Working with Wood Pallets and Salvaged Wood


Everybody loves building stuff with wood pallets. We definitely agree that reclaimed wood is a super rad construction material (sometimes). But have you seriously ever tried to work with pallets? They're obstinate at best. If you're picking up some wood pallets for a project here's some stuff you'll want to know.

First. You WILL get splinters. It's non-negotiable. Even if you handle pallets with gloves, you'll get at least one splinter. Probably more, and they can be... big. So go ahead and get yourself a good pair of tweezers and some rubbing alcohol on standby. You're gonna need it.
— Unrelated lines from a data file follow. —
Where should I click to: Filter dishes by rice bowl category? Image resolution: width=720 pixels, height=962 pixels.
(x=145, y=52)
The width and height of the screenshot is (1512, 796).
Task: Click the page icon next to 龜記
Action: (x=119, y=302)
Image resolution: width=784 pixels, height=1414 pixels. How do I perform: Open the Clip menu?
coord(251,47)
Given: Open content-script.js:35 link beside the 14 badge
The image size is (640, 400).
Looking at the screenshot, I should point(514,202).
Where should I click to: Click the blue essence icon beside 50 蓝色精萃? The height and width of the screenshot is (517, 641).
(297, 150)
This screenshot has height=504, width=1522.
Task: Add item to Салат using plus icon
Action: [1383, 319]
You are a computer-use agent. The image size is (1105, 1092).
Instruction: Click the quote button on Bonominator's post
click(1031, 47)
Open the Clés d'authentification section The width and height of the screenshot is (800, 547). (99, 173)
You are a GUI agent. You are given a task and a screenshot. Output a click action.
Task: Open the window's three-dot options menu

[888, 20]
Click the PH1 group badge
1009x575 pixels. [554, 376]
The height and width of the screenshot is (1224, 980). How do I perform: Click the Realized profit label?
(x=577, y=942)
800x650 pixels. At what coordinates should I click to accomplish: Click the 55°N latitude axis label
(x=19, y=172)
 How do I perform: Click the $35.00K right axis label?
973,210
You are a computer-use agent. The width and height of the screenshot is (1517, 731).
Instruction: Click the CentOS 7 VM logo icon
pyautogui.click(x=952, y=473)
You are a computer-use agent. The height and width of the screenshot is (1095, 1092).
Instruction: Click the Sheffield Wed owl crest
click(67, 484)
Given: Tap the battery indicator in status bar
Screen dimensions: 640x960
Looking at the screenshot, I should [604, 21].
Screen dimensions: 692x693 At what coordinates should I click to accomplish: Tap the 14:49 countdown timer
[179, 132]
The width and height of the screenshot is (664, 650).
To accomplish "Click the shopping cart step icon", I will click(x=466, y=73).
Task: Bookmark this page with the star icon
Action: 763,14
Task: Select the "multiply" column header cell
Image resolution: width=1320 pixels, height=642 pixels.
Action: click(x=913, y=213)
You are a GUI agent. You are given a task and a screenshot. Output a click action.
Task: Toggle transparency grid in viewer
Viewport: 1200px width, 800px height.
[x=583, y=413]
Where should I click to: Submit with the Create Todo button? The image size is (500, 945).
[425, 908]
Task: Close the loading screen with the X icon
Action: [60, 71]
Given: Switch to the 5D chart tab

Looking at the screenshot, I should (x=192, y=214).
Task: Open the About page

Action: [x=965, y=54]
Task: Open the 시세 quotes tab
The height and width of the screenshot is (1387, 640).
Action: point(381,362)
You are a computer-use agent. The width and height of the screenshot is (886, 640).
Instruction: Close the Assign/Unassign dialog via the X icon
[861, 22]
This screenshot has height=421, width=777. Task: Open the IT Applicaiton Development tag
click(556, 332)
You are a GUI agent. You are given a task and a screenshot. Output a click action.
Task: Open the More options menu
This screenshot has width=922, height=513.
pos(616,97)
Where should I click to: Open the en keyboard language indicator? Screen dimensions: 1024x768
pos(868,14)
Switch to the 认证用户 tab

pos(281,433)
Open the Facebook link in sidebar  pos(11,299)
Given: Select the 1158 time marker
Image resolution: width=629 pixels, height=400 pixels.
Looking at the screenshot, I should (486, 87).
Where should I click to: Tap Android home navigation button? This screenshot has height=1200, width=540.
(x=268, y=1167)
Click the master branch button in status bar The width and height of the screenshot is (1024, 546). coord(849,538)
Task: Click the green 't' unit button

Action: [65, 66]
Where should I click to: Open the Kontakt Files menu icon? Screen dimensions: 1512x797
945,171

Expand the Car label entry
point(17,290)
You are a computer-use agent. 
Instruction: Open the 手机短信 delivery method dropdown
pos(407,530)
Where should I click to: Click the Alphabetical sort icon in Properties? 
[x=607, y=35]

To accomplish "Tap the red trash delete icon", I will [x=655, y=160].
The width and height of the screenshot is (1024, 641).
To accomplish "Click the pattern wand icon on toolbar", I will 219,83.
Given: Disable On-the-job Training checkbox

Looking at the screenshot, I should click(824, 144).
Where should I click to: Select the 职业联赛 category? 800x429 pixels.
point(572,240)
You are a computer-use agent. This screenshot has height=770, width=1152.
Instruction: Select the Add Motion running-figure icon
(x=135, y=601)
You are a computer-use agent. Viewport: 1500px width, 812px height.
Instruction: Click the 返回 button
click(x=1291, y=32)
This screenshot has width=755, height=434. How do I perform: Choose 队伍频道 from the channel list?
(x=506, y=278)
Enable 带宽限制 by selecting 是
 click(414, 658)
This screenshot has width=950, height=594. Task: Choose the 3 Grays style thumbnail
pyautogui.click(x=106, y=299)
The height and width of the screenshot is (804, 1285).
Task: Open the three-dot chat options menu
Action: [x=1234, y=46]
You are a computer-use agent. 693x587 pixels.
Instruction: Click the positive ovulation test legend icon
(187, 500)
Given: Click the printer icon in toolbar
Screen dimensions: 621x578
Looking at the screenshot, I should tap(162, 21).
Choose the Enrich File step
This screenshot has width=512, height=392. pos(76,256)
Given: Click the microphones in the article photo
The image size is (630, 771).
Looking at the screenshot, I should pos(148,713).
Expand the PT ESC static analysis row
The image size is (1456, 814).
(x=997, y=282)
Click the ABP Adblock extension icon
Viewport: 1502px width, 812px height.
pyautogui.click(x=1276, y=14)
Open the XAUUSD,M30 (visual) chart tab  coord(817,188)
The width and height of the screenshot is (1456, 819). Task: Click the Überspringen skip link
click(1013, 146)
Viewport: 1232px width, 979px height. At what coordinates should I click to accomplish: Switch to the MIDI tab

Second. You MIGHT get tetanus. Ever look at those nasty nails holding wood pallets together? They're usually jagged, rusty, and sticky-outty. They make rad texture and visual interest in your reclaimed wood project, but they're probably also filled with decades of microbial ick. You should make sure you're up to date on your tetanus shots before you pick up your free salvage wood score.

Third. Dismantling wood pallets isn't too bad if you do it right. Lose the pry bar. It's not gonna work. You're just going to end up with a jacked up shoulder and badly split pallet boards. Instead, get yourself a reciprocating saw with a long metal cutting blade. Use that to slip between the pallet boards (that you want intact!) and the blocks holding the wood pieces together. Cut perpendicularly to the nails fastening them. You'll get usable boards out of this that retain the cool patina from the nail heads and whatnot. The long blade helps get through the nails in the middle of the boards. They can be kinda hard to reach if the pallet isn't fully taken apart. 

Fourth. PRE DRILL! Pallets are made out of some really durable, but really hard and very dry woods. They're tough as all heck, but also usually live hard lives. They got cracks and stuff all through them. If you're gonna fasten anything to them with screws or anything you HAVE to pre-drill holes. Use a drill bit about half or a third the size of the fastener you want and drill a hole before you go about screwing stuff together. You'll save yourself the pain of splitting the best looking pallet board in half. 

So there. Four things. I might throw a video up soon in case you have trouble visualizing the process.